The effects of platelet-derived growth factor in cultured microvessel endothelial cells.

The effects of platelet-derived growth factor (PDGF) on thymidine incorporation into DNA and glucose and neutral amino acid uptake were studied in endothelial cells cultured from macrovessels (bovine aorta and pulmonary artery) and microvessels (bovine fat and mouse brain). Similar to previous studies, PDGF did not bind to macrovessel cells, nor did it influence their metabolic function. In contrast, PDGF bound specifically to the two types of microvessel cell culture and in these cells also stimulated the uptake of glucose and neutral amino acids as well as the incorporation of thymidine into DNA. Stimulatory effects of PDGF occurred at concentrations of 2 ng/ml, with maximal stimulation up to 5-fold of the control value for amino isobutyric acid and glucose uptake and up to 8- to 10-fold for thymidine incorporation.

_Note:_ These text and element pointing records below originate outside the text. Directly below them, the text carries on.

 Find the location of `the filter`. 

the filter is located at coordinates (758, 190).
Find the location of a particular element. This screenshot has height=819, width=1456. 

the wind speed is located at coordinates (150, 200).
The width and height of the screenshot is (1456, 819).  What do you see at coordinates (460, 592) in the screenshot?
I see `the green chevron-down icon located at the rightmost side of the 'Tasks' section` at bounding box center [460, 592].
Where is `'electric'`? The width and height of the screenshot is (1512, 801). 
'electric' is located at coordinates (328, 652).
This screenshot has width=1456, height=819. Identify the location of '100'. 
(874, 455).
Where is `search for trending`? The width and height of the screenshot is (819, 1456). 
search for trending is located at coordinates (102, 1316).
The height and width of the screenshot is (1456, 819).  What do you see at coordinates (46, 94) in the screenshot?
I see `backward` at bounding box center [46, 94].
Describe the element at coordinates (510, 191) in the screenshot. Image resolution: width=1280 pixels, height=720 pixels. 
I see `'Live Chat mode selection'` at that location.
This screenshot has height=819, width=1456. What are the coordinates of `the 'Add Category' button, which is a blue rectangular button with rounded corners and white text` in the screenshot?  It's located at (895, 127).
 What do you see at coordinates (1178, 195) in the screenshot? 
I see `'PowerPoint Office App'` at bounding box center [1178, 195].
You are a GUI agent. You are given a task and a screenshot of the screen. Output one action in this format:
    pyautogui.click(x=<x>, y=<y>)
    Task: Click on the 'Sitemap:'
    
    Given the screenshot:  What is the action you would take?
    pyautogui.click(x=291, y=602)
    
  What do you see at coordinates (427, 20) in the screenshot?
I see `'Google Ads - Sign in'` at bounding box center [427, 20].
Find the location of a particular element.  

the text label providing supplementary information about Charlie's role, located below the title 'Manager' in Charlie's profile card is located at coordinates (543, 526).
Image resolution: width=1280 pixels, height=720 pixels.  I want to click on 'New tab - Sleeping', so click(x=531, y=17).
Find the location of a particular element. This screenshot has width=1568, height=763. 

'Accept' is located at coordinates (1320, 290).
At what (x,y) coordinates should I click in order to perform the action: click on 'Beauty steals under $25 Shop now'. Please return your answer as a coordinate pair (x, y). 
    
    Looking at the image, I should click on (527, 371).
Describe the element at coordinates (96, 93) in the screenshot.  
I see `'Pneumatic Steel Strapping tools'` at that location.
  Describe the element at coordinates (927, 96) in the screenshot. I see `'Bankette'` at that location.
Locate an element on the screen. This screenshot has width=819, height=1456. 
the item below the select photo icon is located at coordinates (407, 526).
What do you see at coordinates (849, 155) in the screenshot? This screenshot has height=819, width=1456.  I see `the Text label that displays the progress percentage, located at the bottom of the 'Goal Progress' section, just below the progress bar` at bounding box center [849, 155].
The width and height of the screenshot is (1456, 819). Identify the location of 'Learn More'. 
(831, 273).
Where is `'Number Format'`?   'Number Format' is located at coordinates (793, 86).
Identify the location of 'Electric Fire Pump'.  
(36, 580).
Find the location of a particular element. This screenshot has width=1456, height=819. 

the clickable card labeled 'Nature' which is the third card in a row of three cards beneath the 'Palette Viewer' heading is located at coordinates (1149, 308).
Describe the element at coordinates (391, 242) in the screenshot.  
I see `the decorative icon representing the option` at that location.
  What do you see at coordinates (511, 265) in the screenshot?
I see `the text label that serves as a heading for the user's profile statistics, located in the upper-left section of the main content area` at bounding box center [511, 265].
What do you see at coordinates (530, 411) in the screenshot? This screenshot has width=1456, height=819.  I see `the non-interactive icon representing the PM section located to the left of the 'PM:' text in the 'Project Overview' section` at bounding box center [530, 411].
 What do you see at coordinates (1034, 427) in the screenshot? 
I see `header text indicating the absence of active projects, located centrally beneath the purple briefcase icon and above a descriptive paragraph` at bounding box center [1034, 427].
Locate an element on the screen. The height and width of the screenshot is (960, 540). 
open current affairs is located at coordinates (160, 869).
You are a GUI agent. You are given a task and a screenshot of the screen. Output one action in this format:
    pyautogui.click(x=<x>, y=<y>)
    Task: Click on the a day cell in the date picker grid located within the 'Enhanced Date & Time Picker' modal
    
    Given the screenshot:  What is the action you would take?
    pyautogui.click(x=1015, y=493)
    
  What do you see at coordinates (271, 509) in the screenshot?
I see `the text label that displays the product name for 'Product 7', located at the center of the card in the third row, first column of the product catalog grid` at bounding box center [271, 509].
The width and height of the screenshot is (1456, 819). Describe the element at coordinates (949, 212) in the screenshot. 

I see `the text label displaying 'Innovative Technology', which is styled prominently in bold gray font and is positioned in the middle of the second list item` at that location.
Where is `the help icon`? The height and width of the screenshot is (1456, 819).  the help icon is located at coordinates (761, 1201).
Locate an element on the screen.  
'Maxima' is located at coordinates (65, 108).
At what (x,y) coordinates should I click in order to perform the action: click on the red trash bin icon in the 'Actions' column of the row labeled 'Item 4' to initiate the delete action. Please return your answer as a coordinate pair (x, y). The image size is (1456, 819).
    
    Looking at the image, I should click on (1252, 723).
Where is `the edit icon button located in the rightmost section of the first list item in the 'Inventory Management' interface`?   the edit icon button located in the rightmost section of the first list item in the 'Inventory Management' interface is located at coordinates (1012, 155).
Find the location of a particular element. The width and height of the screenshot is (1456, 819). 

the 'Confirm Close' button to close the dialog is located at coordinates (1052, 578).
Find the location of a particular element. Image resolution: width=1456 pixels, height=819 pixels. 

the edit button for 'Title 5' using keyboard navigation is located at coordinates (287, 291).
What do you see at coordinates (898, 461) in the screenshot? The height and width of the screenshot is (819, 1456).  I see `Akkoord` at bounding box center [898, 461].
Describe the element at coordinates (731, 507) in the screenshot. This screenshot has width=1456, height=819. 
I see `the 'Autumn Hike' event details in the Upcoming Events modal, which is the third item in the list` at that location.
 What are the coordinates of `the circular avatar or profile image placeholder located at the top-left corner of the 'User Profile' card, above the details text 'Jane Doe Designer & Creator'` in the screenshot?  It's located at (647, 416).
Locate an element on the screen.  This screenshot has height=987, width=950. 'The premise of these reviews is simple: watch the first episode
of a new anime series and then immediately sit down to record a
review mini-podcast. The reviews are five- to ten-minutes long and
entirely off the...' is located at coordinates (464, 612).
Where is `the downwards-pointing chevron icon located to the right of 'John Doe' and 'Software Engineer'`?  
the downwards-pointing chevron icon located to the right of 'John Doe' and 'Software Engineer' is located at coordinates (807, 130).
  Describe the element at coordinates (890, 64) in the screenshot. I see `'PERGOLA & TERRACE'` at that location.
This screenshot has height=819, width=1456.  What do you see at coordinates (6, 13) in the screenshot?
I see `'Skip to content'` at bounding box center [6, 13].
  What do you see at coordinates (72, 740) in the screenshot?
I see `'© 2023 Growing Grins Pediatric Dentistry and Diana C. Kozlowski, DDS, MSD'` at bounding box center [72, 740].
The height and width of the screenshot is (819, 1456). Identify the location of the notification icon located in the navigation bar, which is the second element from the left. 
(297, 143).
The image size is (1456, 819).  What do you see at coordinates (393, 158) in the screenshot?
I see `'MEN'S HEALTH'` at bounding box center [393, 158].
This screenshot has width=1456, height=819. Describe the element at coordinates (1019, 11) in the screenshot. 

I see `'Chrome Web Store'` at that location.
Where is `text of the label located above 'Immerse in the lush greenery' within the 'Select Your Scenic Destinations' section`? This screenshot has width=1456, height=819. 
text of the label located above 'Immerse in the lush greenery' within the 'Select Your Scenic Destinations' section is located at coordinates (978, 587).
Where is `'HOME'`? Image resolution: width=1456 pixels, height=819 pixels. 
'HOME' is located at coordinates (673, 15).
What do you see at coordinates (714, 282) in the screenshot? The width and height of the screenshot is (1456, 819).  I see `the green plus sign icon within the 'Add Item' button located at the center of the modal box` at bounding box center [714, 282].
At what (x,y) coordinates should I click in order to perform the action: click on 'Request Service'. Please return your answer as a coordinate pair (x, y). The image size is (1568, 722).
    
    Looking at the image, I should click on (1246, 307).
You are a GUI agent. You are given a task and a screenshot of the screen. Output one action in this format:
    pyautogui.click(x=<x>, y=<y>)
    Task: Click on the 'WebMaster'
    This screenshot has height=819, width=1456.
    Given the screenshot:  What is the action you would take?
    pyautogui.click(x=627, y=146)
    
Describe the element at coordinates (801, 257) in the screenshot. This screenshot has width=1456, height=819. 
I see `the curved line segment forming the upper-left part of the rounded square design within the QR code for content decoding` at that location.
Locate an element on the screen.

The maximal effects of PDGF were additive to those of insulin-like growth factor, I, a known stimulator of all three metabolic processes in microvessel endothelial cells. The binding of PDGF to the endothelial cells was, in general, equivalent to PDGF binding to human foreskin fibroblasts, both in the magnitude of tracer binding and in the affinity of binding. Similar effects were found with recombinant and platelet-derived PDGF. We conclude that these two cultured microvessel endothelial cells not only produce PDGF-like material, but are capable of binding and responding to PDGF.